For months, as progress in implementing the Minsk peace deal for eastern Ukraine has stalled, its architects, Germany and France, have held out hope that with time and carefully calibrated pressure on Ukraine and Russia the deal could be pushed back on track.
But since a joint visit by the German and French foreign ministers to Ukraine’s capital last week, a gloomier view has taken hold: that political dysfunction in Kiev has all but doomed the chances of it delivering on its own commitments under the peace agreement.
Against that backdrop and a rise in ceasefire violations in the east, where Ukrainian government forces are faced off against pro-Russian rebels, the ministers met in Paris.
After more than four hours of talks, described as “frank, direct and without holding back” by French Foreign Minister Jean-Marc Ayrault, little progress appeared to have been made.
“No, I don’t have that impression,” Ukrainian Foreign Minister Pavlo Klimkin told Reuters when asked if there had been a breakthrough.
His Russian counterpart Sergei Lavrov had left the talks minutes earlier declining to comment.
One of the meeting’s main goals was to tackle what is now seen in many European capitals as the biggest hurdle to the peace deal - Kiev’s failure to push through an election law for the Donbass region of eastern Ukraine that would set the stage for a vote there by mid-year.

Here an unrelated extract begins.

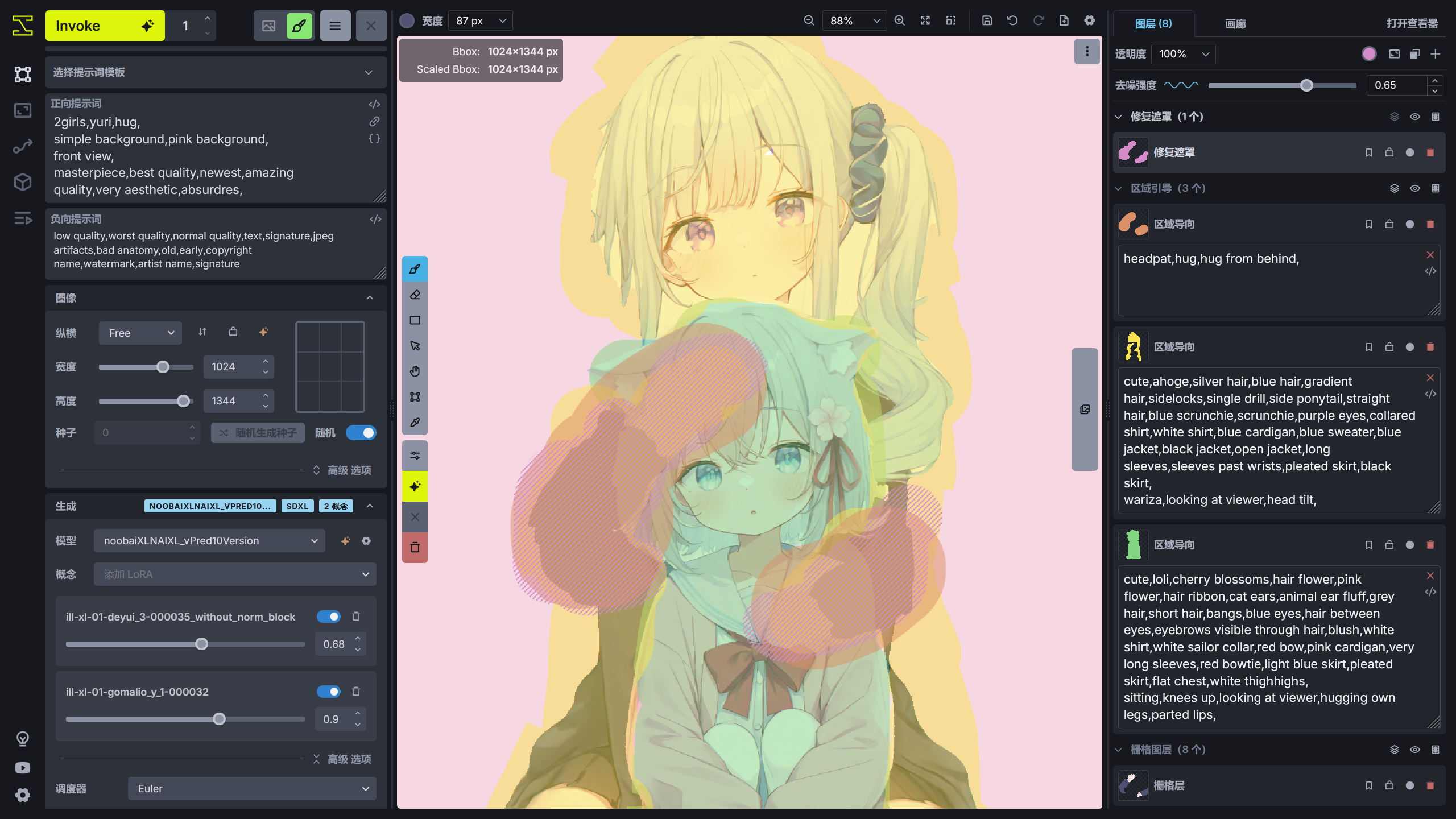This screenshot has height=819, width=1456.
Task: Open the Models section in the left sidebar
Action: 22,181
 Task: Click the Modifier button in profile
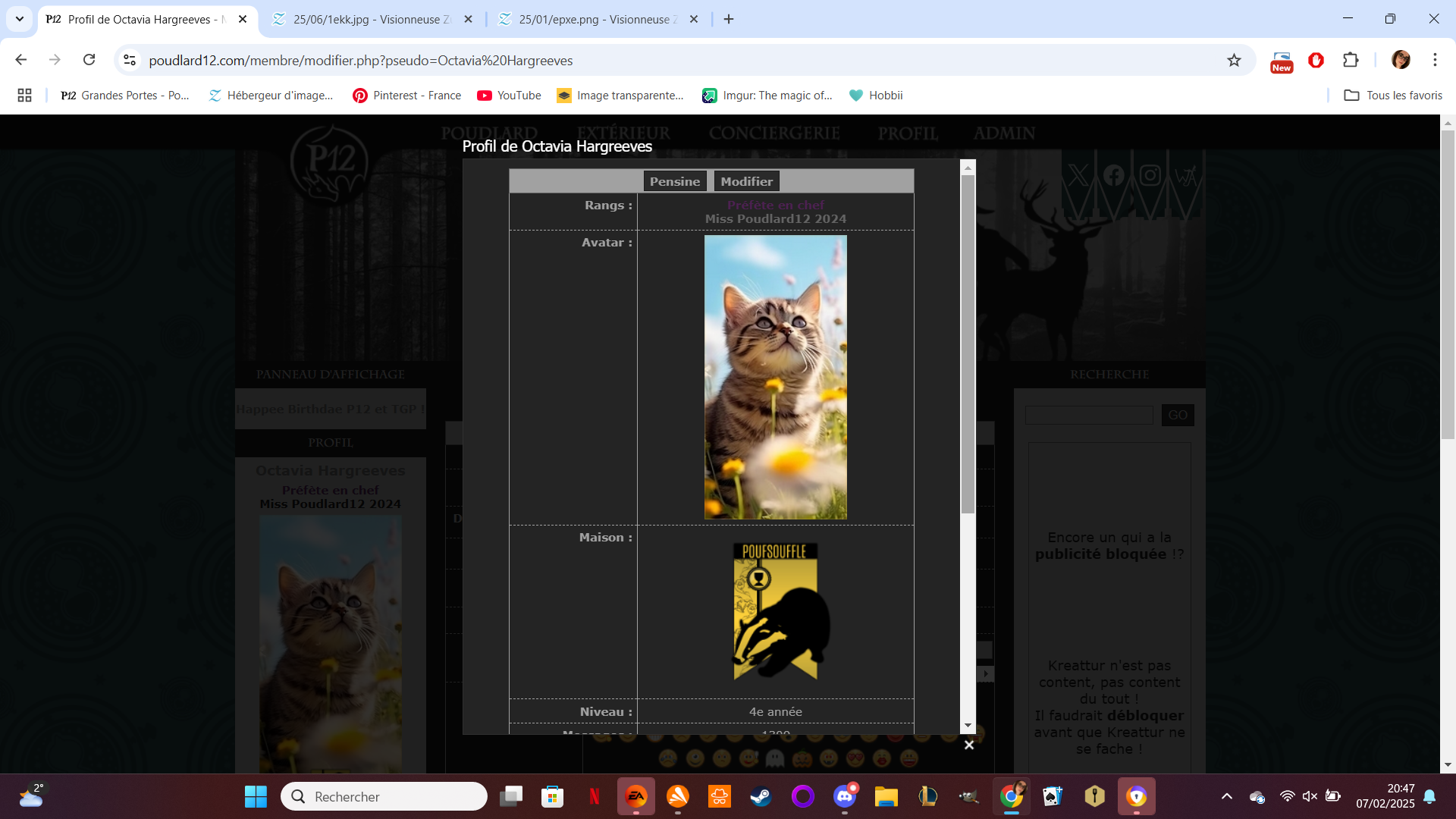(746, 181)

“The point I made specially is the necessity of providing security in the run-up to the future elections. Security first. Without security we can’t deliver on anything further,” Klimkin said.
Ayrault reiterated the hope of the four ministers to hold the elections by the end of June. He also sought to show there was some momentum on commitments to finally withdraw heavy weapons, abide by the ceasefire and give full access to monitors from the Organization for Security and Co‑operation in Europe.
European officials have said the goal is to keep Minsk on life support even if it looks dead. They fear that if they were to breakdown completely violence could spiral, with pro-Russian separatists running amok and eventually carving out a land corridor to Russia-annexed Crimea.
“We know that there is work to do ... but tonight we crossed an important hurdle. We will have others (to cross) but it’s the right way, the right path,” Ayrault said.